Auch in Halbendorf wollte der Dorfklatsch am nächsten Morgen wissen, dass die Wölfe noch mitten im Ort ein Schaf anfielen, das sich in ein Buswartehäuschen geflüchtet hatte. Wolfsfreunde wie André Klingenberger haben es angesichts solcher Stimmung nicht leicht. Der 27-jährige Forstingenieur arbeitet seit April als erster staatlicher Wolfsmanager Sachsens. Sein Job ist es, aufkochende Emotionen abzukühlen und Misstrauen gegen die seit Urzeiten verfemten Raubtiere abzubauen. So schaute er sich auch das Bushäuschen sehr genau an. Dann gab er Entwarnung: Sicher gebe es da einen Blutfleck, meint er, aber keine weiteren Spuren von einem Schaf, etwa Wollreste. Mithin sei es »unklar, wie das Blut dorthin kam«. Im Übrigen seien die gerissenen Tiere nicht durch einen Zaun geschützt gewesen, rügt Klingenberger. Dabei beteilige sich Sachsen sogar an den Kosten für derartige Einfriedungen. Für Ende August organisierte der Wolfsmanager sogar eine Informationsveranstaltung im Dorf.

Aufgeführte Einträge »

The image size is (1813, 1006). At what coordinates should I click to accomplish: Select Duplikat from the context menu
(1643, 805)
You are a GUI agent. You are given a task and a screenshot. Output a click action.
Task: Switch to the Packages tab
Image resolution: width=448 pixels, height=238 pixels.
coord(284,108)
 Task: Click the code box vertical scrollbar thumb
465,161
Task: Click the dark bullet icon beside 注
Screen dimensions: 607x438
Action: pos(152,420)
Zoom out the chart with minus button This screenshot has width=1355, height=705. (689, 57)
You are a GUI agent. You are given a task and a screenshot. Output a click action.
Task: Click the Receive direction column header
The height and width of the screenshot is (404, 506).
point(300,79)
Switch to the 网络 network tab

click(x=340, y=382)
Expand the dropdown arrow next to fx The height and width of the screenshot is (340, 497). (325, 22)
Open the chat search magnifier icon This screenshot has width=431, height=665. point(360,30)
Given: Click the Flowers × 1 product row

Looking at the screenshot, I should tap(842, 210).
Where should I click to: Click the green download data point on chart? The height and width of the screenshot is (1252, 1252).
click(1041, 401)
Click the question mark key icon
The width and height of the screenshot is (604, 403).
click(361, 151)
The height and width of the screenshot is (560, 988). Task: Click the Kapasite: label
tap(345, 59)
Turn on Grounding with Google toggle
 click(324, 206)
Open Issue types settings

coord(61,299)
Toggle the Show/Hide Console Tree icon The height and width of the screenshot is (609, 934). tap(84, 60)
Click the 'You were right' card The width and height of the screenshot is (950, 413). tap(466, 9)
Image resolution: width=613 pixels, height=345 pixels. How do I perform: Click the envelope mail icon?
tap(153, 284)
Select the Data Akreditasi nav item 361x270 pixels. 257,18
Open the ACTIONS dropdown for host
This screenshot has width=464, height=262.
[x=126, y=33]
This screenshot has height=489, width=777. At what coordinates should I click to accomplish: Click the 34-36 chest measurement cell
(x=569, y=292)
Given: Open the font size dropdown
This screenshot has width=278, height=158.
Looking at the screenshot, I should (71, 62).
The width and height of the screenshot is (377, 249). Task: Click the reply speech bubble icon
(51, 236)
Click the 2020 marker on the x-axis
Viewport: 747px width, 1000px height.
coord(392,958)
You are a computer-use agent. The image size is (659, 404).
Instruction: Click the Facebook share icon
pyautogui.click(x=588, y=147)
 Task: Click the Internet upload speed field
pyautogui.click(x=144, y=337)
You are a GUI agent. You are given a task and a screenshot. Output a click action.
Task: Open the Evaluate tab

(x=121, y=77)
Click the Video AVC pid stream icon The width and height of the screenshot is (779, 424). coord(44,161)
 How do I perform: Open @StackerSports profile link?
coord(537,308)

Deine Aufgabe » Übersetze diesen Satz aus dem Text über die Wölfe in Sachsen ins Englische: „Der 27-jährige Forstingenieur arbeitet seit April als erster staatlicher Wolfsmanager Sachsens.“

Lösung zur Aufgabe » The 27-year-old forestry engineer has been working since April as Saxony's first state wolf manager.